Noahと海を漂う

クリエイティブ ディレクター Brendon Babenzienが、ロングアイランドのルーツへ回帰する

  • インタビュー: Thom Bettridge
  • 撮影: Benedict Brink

生まれたばかりのブランドNoahの旗艦店は、マンハッタンのマルベリー・ストリートとデランシー・ストリートのかどにある。気取らないバンガローのような佇まいだ。内装は、ツリーハウスの居間を思わせる。ただし、骨董に目が利く、センスのいいキャンプ カウンセラーがデザインしたツリーハウス。座り心地のよさそうなレザーのソファーを、一風変わったディスプレイが取り囲む。この場所こそ、これまで全く異質のカテゴリーとされてきた「ストリートウェア」と「一生モノ」を融合させるべく、ブレンドン・バベンジン(Brendon Babenzien)が秘かにに錬金術を操っている要塞だ。

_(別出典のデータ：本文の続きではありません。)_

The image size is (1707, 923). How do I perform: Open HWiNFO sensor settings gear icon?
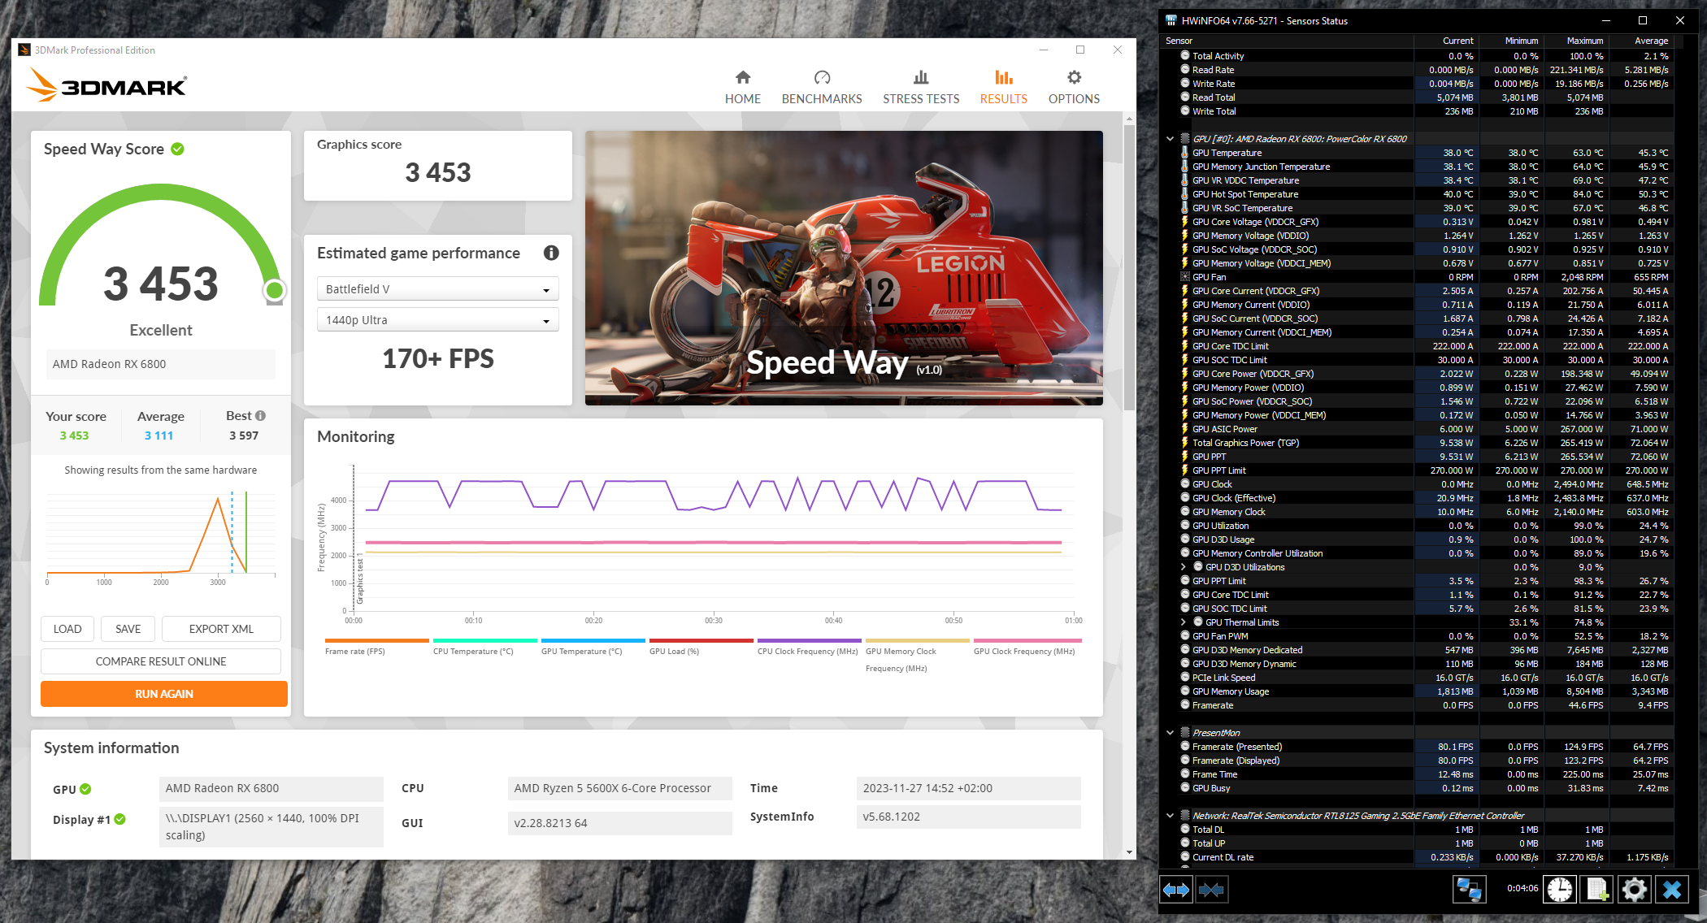pyautogui.click(x=1635, y=890)
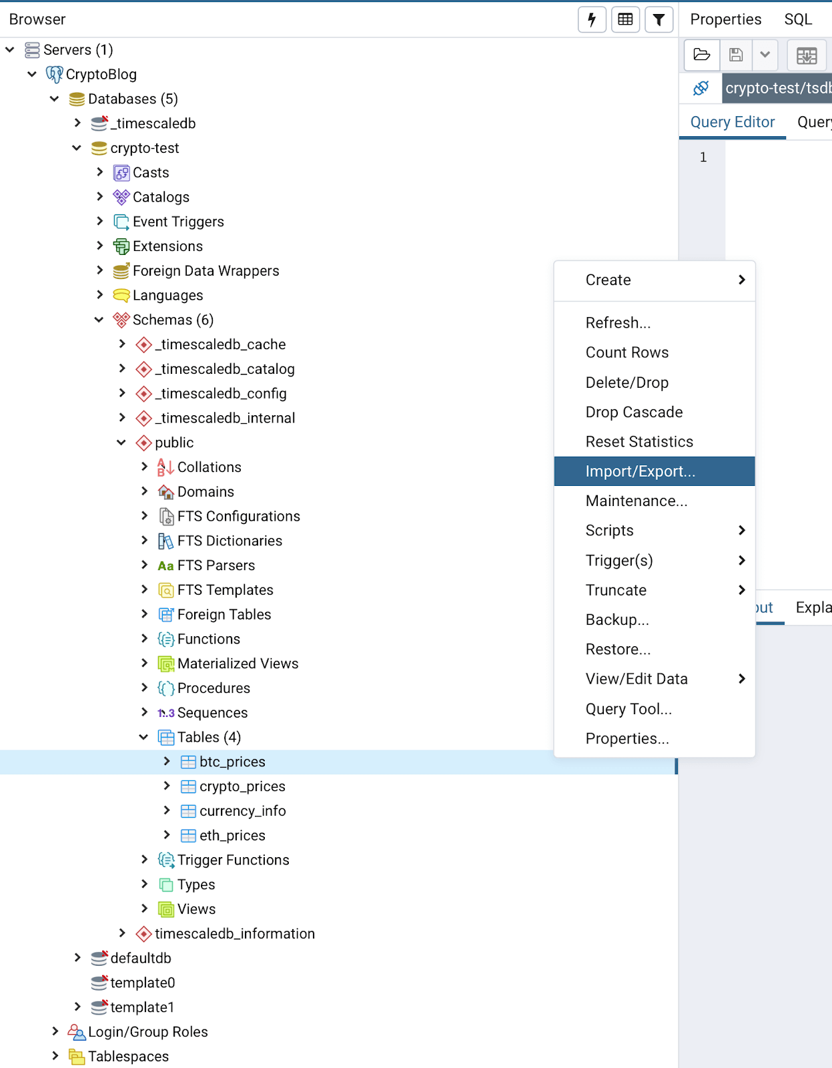Click the download results icon in toolbar

click(x=807, y=55)
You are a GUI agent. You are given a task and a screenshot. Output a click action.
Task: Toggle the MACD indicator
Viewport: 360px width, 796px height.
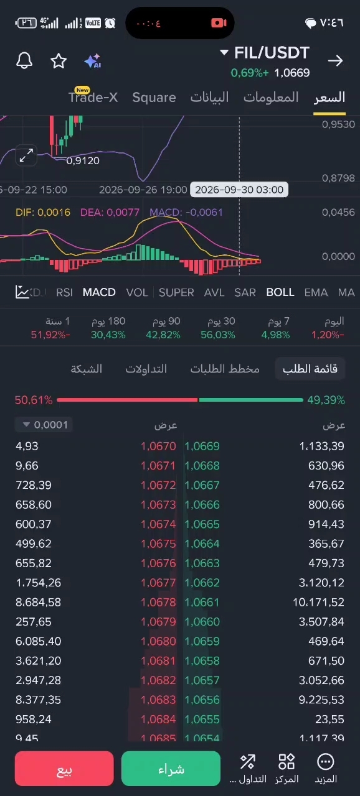(x=99, y=292)
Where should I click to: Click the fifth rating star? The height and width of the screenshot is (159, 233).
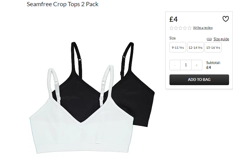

店の奥に腰を下ろし、若いチームに囲まれながら、バベンジンが話を聞かせてくれた。背後では、グラフィック デザイナーが大砲を打ち上げる戦艦のイメージをひねっている。グラフィック デザインについて、Supremeのクリエイティブ ディレクター時代に何を学んだかバベンジンに尋ねると、彼はこう答えた。「難しい質問だな。作る端から、即売り切れるようになったから」。自然発生的に脱皮を遂げたNoahは、Supremeのスケーター ビジョンをはるかに広大で複雑な海の領域へと展開する。バベンジンにとって、海とは、 Noahブランドを理解する鍵に他ならない。「昨日のサーファーは今日のクリエイティブ ディレクター」の業界にあって、ビーチライフの平等主義的なDIY精神は、ひとつの共通言語となった。すなわち、 海は、持続可能な実践を標榜するNoahの倫理的基盤を指す存在なのだ。

バベンジン率いるNoahチームは、写真家のベレディクト・ブリンク(Benedict Brink)と連れ立って、こじんまりとした故郷の町ロングアイランドへ週末ドライブに出かけた。トム・ベットリッジ(Tom Bettridge)が、バベンジンのルーツ、意味あるデザインの方法論について話を聞いた。

トム・ベットリッジ(Tom Bettridge)

ブレンドン・バベンジン(Brendon Babenzien)

トム・ベットリッジ:Noahは、とても幅広い顧客層を持っているようですね。ストリートウェアと言うこともできますが、プレッピー ブランドのVineyard Vinesが好きなbro(サーフィンやパーティーが好きな体育会系の白人男子)でも、シーホース ハットを選ぶんじゃないかと思います。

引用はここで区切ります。